Guys, having a nightmare with my neck. Left it two days as I had a few sore bits from the first time round but it's just opened them up again. The rest of my face is fine, I have got a really close shave above my lip, my chin etc but the neck is really sensitive. I seem to have a few more nicks this time compared to the first too! Should I leave shaving until its all healed up?


----------



## billybadger (Jul 30, 2012)

sladey said:


> Guys, having a nightmare with my neck. Left it two days as I had a few sore bits from the first time round but it's just opened them up again. The rest of my face is fine, I have got a really close shave above my lip, my chin etc but the neck is really sensitive. I seem to have a few more nicks this time compared to the first too! Should I leave shaving until its all healed up?
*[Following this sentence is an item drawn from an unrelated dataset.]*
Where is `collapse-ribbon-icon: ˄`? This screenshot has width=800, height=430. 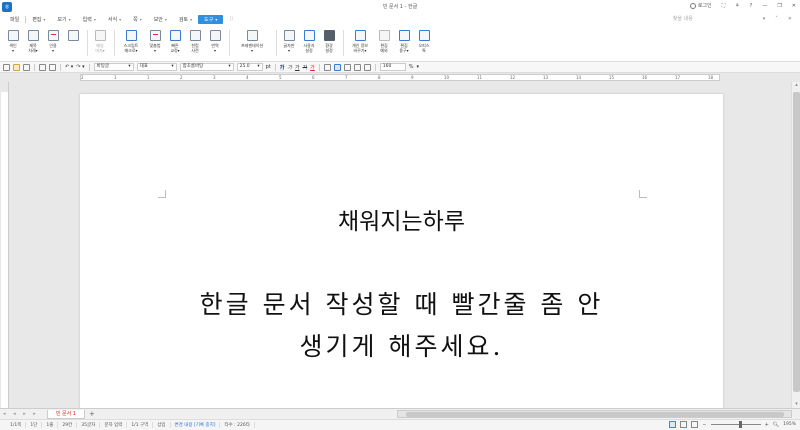 collapse-ribbon-icon: ˄ is located at coordinates (776, 19).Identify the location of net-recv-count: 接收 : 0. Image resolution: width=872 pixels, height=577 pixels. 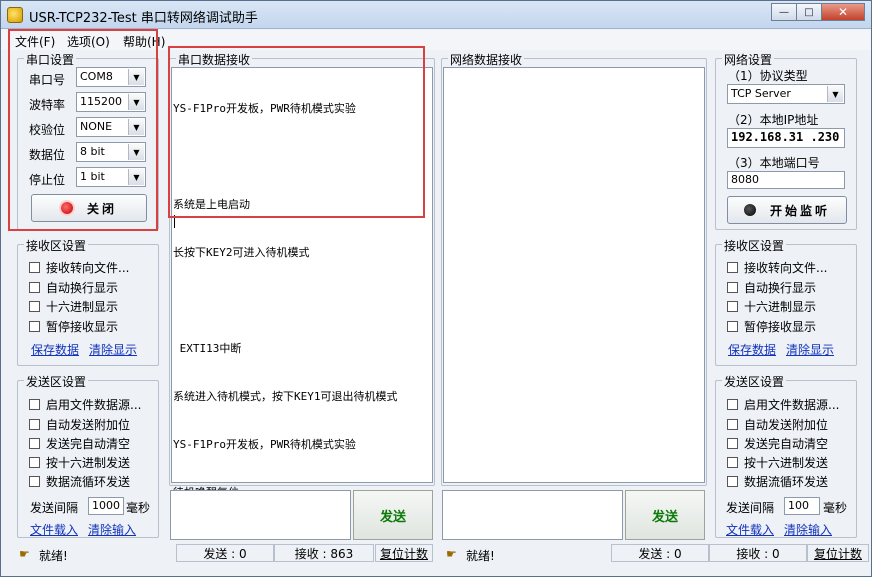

It was the same for me - took me a while to get my neck right. If you can leave it for a few days, then do. I'm not sure if you're trying to get it all off in one go ('pass' in shaving terms) - just have a really light pressure and don't worry about going once, putting some more lather on, then going again. I think I said before that when I started out I resorted to shaving at night so I had more time and then could wash any blood off in the morning 

Stick with it though - I've been doing it over 4 years now and wouldn't shave any other way now


----------



## sladey (Jul 28, 2012)

I used about 3 passes in total but my neck is sore on one side in particular. I left it 2 days this time so I might wait 3 or 4 now to allow it to heal. I'm not talking a bloodbath but about 4 or 5 cuts that seem to re open.



billybadger said:


> It was the same for me - took me a while to get my neck right. If you can leave it for a few days, then do. I'm not sure if you're trying to get it all off in one go ('pass' in shaving terms) - just have a really light pressure and don't worry about going once, putting some more lather on, then going again. I think I said before that when I started out I resorted to shaving at night so I had more time and then could wash any blood off in the morning
> 
> Stick with it though - I've been doing it over 4 years now and wouldn't shave any other way now


----------



## billybadger (Jul 30, 2012)

An alum block is good to have to close up any cuts - they're really cheap and very effective


----------



## sladey (Jul 28, 2012)

I used a little of the proraso cut healer gel at the mo. Its like super glue lol


----------



## billybadger (Jul 30, 2012)

sladey said:


> I used a little of the proraso cut healer gel at the mo. Its like super glue lol


Can't go wrong with the Proraso!!


----------



## sladey (Jul 28, 2012)

Trying to work out the best way to hold the razor so I don't apply pressure


----------



## billybadger (Jul 30, 2012)

sladey said:


> Trying to work out the best way to hold the razor so I don't apply pressure


Just place the razor at the bottom of your neck, with your spare hand pull your skin taut, then gently pull the razor up.

You could always try it without a blade in to get an idea of different pressures


----------



## sladey (Jul 28, 2012)

Cheers, also how many shaves should I expect to get out of one blade?


----------



## billybadger (Jul 30, 2012)

sladey said:


> Cheers, also how many shaves should I expect to get out of one blade?


Hard one to answer that - I normally change mine every 2 weeks or so, but then I'm not shaving every day. Tbh sometimes I can't remember when I last changed it so it could have been in there for weeks and still shaving ok!!


----------



## sladey (Jul 28, 2012)

Having let my beard grow for a few extra days, I have noted that the hairs on both sides of my neck seem to grow towards my ear lobe from my chin.

So ill attempt to shave wtg in that direction


----------